= Problem description =
Return each line of the records that contains the string "computer". Treat uppercase and lowercase letters as different.
---------- Information given
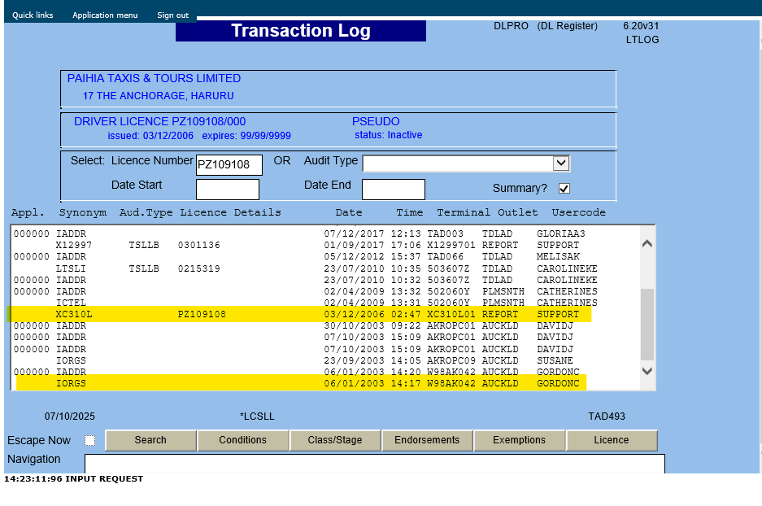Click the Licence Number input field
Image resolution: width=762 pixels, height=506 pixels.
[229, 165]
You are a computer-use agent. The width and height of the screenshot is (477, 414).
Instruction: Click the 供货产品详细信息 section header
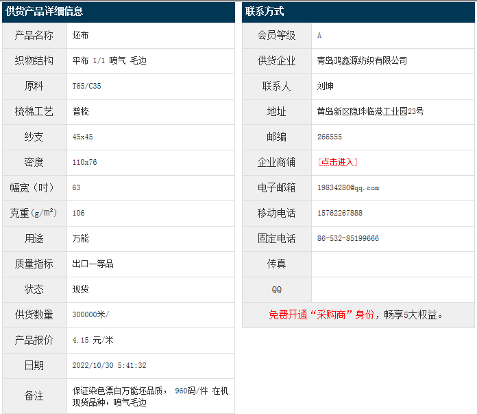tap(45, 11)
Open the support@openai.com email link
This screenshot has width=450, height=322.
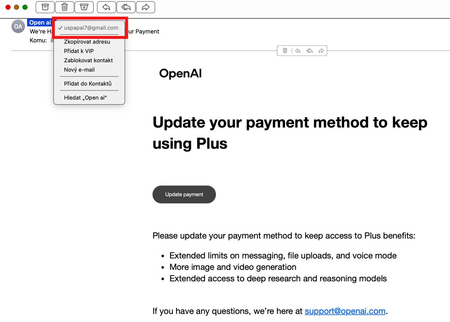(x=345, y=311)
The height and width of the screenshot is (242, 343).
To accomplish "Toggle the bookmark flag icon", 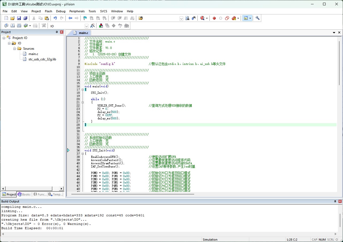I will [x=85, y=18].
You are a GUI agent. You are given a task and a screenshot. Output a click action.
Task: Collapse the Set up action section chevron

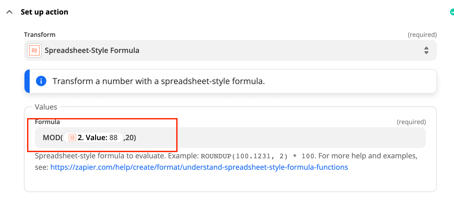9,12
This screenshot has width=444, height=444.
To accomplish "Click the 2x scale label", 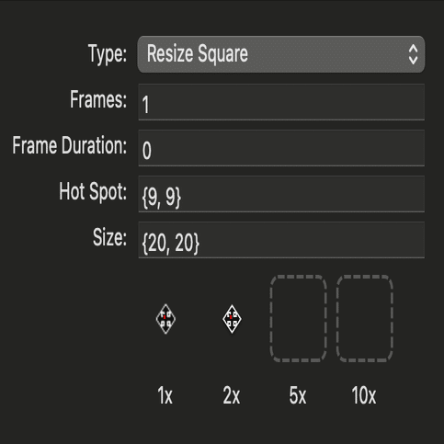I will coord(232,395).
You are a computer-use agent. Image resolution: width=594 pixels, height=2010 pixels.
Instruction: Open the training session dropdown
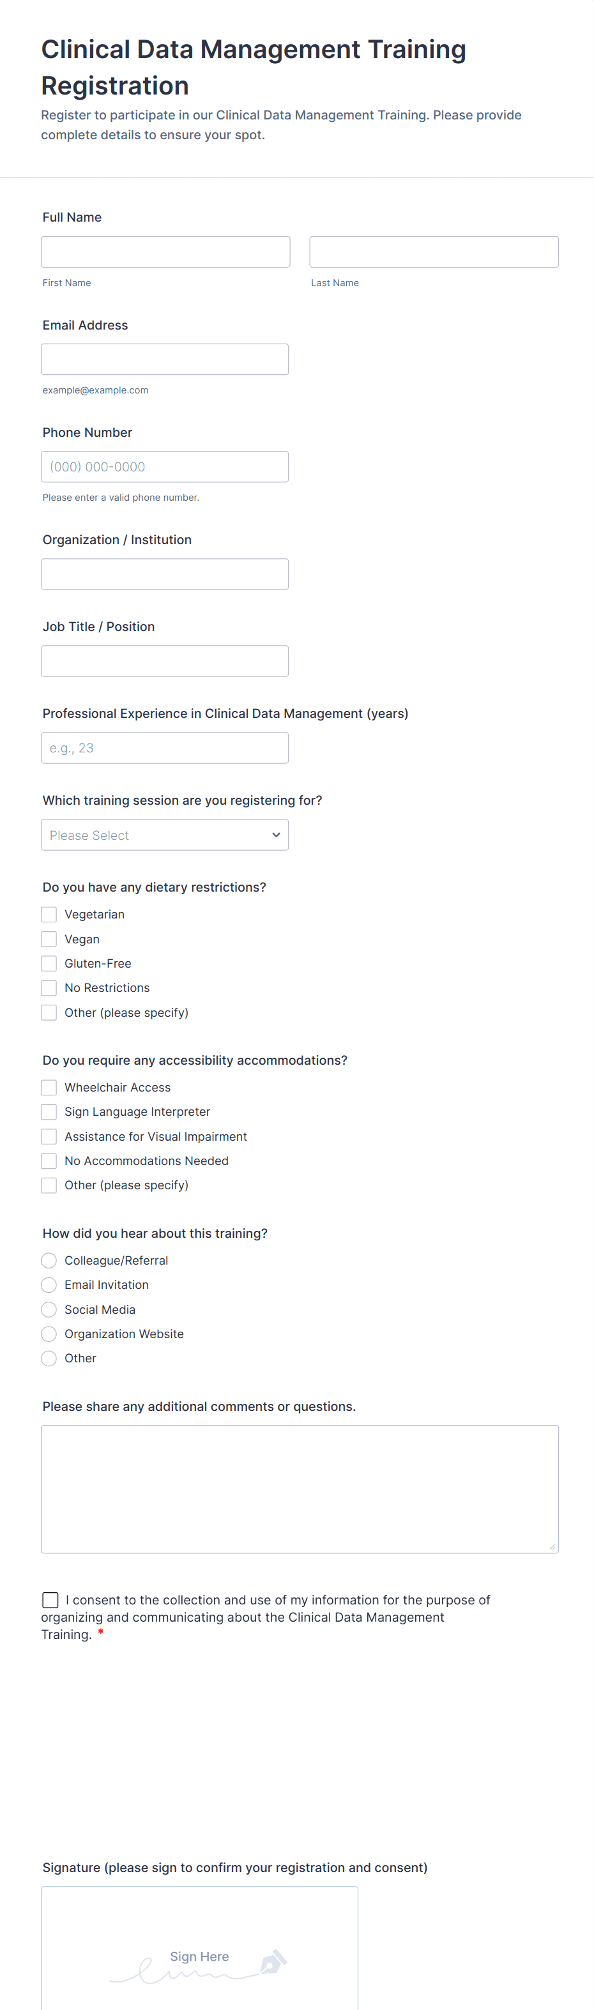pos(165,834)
--------------------
= Finished task =
You are a computer-use agent. The width and height of the screenshot is (477, 414).
You are a computer-use agent. Image resolution: width=594 pixels, height=2010 pixels.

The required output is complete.